Is this the year the housing market cools down?

By Emily Hamann

Is 2019 finally the year that Whatcom County’s housing market cools down? After years of seller’s market, with low inventory and ever-higher prices, there are some signs that market might start to balance out in the coming year.

The end of last year held a clue. Prices in the fourth quarter of 2018 actually decreased over quarter three.

“That’s the first time that’s happened in several years,” Troy Muljat, managing broker of the Muljat Group Realtors, said.

“We have been in a bit of a hyper market, somewhat of a frenzy the last couple years,” Muljat said. That market was fueled by low interest rates, solid demand and low inventory. But that’s finally starting to shift, Muljat said.

“We are seeing signs that that is starting to change,” Muljat said. “Which we feel is healthy for the market.”

Over the past 70 years, Muljat said, home prices have increased, on average, just 4 percent a year.

Recently, they’ve been going up much faster. This year and the next, however, there are a few factors that could begin acting on the market, bringing back into balance.

Last year interest rates began to rise, which reduces every homeowner’s buying power.

“Rising rates is a headwind for real estate in general,” Muljat said.

At the same time, Whatcom County wages haven’t increased at the same rate that homes have.

“The increases that we’ve had, when you graph them out and look at them, they’re just unsustainable,” Muljat said.

The coming year could be a turning point, which brings the market more into balance.

While prices might level out, Muljat said, inventory will still likely be an issue.

“We still have very low amounts of inventory in Whatcom County and that has driven values up,” Muljat said.

Since the recession fewer homes have been getting built. Many developers went out of business during the recession, and even fewer could get financing to build projects. That caused a lag in new construction. At the same time, land is getting scarcer and more expensive, so fewer projects are penciling out for builders.

“We have to go up and not out,” Muljat said.

That low inventory will probably keep prices strong, if just increasing at a slower rate.

“I expect some increase in 2019 in home values still,” Muljat said. “But not the increase we’ve seen.”

For the past several years, the rental market has been much the same story as the homebuying market.

“The rental market is a lot of the same,” Muljat said. Muljat also owns Landmark Real Estate, a property management company.

The rental market has also had to deal with low inventory for a while, but a few major apartments complexes built in Bellingham in recent years have helped move the needle slightly.

“We’ve seen a lot of supply of rentals built in the market,” Muljat said.

Nationally, Muljat said, about 37-38 percent of the population rents. In Bellingham, half of the population rents. That’s a lot of demand for rentals.

“I think we’re seeing more supply come into the market,” Muljat said. “And so we’ve seen the market soften in places in some parts.”

A slowdown in the homebuying market can also loosen up some inventory in the rental market, as more people are able to buy a homes and move out of their rentals.

“We see more opportunity for first time homebuyers coming into the market,” Muljat said.
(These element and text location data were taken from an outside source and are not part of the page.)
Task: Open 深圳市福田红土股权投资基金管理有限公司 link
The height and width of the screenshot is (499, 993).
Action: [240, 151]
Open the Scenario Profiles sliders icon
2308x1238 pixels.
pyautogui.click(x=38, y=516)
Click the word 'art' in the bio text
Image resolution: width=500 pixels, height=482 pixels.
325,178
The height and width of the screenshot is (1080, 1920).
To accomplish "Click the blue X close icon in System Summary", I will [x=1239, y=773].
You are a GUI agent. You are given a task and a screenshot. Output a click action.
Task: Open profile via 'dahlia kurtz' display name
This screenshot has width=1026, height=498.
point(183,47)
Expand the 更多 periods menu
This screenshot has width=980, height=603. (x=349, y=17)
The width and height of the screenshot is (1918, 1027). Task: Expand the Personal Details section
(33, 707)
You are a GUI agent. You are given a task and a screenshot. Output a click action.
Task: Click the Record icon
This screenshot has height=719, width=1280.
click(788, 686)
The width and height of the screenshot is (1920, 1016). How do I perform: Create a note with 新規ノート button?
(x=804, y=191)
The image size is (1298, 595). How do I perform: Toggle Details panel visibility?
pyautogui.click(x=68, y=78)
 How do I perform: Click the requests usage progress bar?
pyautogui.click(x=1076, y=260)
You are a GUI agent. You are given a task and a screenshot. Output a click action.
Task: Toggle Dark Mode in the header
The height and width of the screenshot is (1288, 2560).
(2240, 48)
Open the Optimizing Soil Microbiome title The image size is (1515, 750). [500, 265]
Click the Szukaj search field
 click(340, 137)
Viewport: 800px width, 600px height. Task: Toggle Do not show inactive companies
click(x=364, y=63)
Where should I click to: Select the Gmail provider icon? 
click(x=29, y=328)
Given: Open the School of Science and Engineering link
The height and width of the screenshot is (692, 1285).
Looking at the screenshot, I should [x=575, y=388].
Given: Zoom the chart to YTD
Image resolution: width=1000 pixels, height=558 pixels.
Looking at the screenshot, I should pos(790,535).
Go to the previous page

For the past three years, Muljat said, it has been difficult for first-time homebuyers to enter the market. There has been so much competition, with many properties getting multiple offers.

As the market slows down, it might actually loosen up more inventory, as people will be more willing to sell their house, because they’ll be easier able to find a new house to move into.

“It froze some of those people from selling because of the frenzy in the market,” Muljat said. “A more normal market is better for everyone.”

“We expect 2019 and 2020 to be a good time for people buying a home and selling a home,” Muljat said.